1-Drag Me Down
Aku hanya bisa menyesap orange punch dengan --mencoba-- tenang. Berusaha dengan sekuat tenaga agar pandanganku tidak berkabut dan kemana-mana.
Berharap rasa gemelitik di lidah bisa menahan apapun yang mau membuncah.
Aku bahkan mencoba tersenyum kasual ke arah para gadis yang sedari tadi mengelilingiku seperti ingin melihat reaksiku, ingin menghiburku,
Atau bahkan ingin melihat drama dariku.
Siapa yang tidak tertarik melihatmu berdiri di sebuah pesta ulang tahun seorang mantan yang sudah menggandeng pacar barunya?

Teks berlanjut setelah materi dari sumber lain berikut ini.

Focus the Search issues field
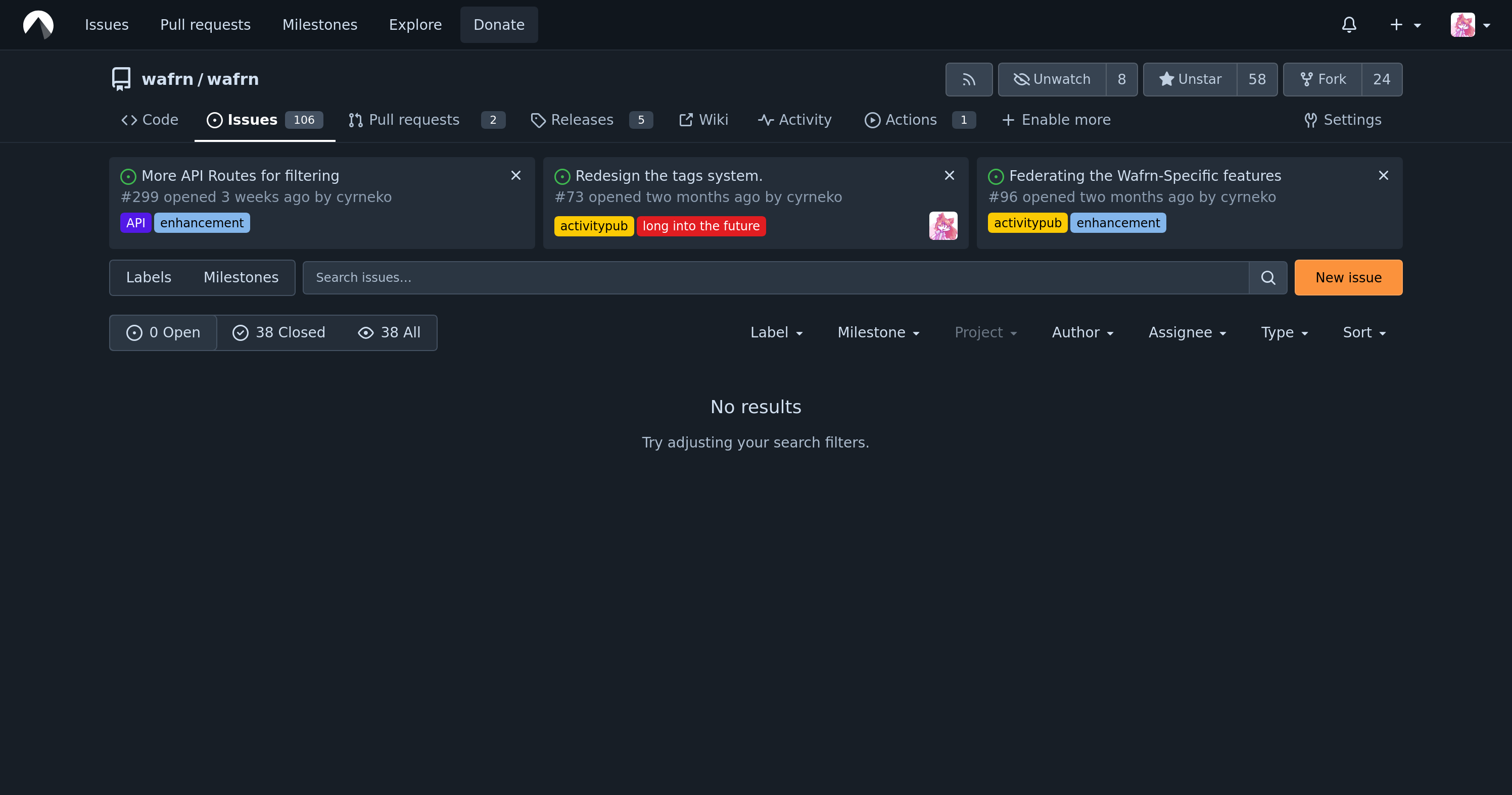(x=775, y=277)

Apalagi kalian sebelumnya dikenal sebagai pasangan yang baik-baik saja.
Jika bukan karena si mantan adalah bos ku, mungkin aku memilih bergelung melihat session lanjutan sebuah acara TV.

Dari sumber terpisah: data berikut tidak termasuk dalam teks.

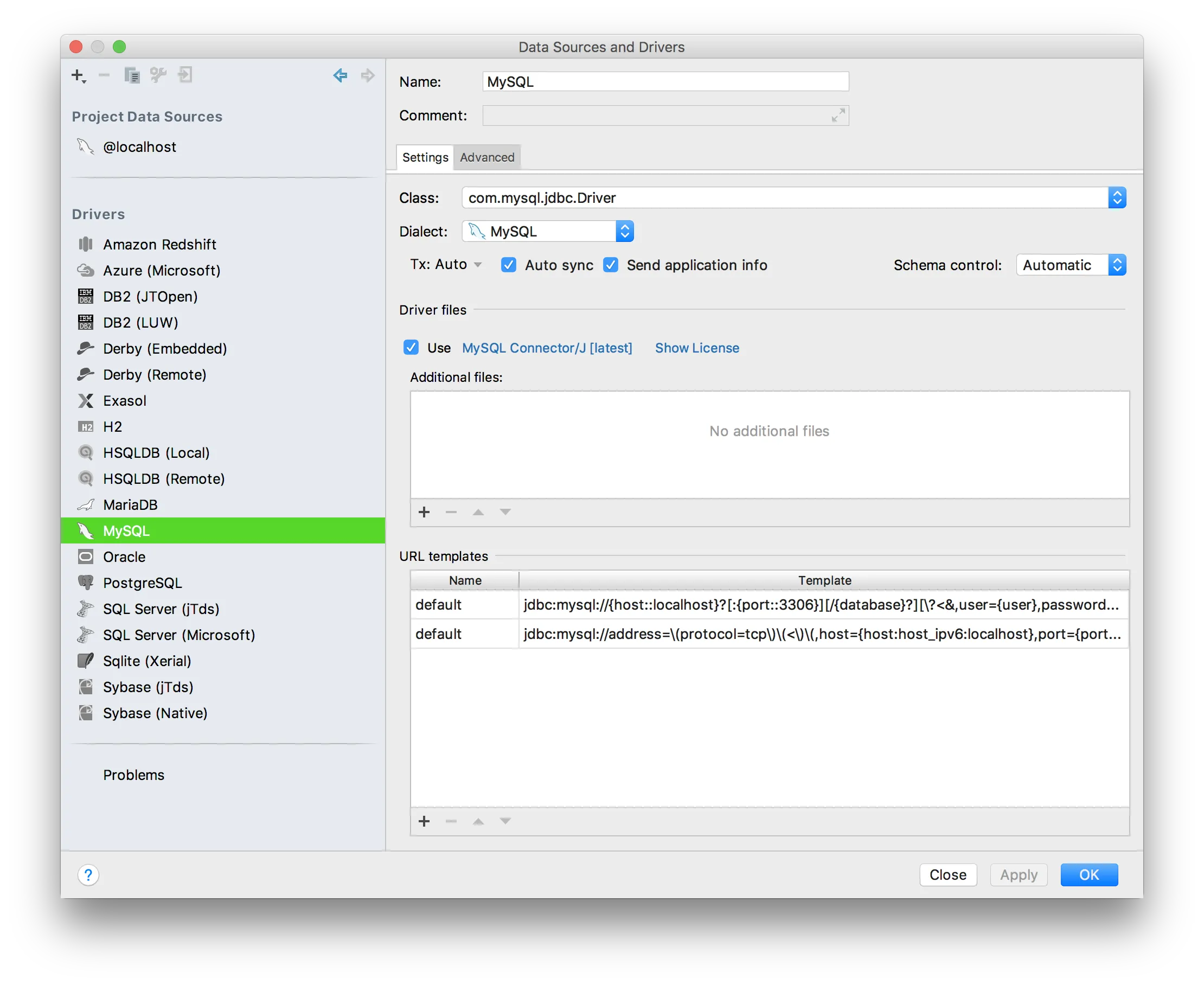Viewport: 1204px width, 985px height.
Task: Click the Name input field
Action: (665, 82)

"Gila. Pacarnya masih muda katanya, sekitar delapan belasan." Celetuk salah satu gadis, bernama Sesya, sembari mengicip kudapan mini yang tersebar di penjuru ruangan hall hotel.
"hmm, yang pistachio nggak enak." Ia lalu memberi komentar pada macaroon pistachio yang ia gigit. Mungkin berharap itu berasa melon atau macha.
"Eh serius? Anaknya yang punya Lukito Group itu, kan?" Sahut Bella si gadis lainnya, ia lantas melihat lagi ke arah pemilik acara "tua ya, wajahnya."
Bella melihat ke arahku, melirik meminta tanggapan dari mulutku. Seolah mengatai gadis itu 'berwajah boros' akan membuatku tenang dan jumawa.
Tidak.
Bahkan kalau wajahnya jelek sekalipun--yang sayangnya cantik, cantik sekali--- aku tidak akan bahagia.
Hai, bagaimana kamu bisa bahagia melihat mantanmu yang masih kamu cintai berpacaran dengan orang lain?
Oh akan kutampar kamu jika kamu bilang kamu ikhlas dan turut berbahagia untuknya.
Atau alasan klise masih banyak 'ikan di lautan'.
Jatuh cinta tidak seperti memakai sepatu.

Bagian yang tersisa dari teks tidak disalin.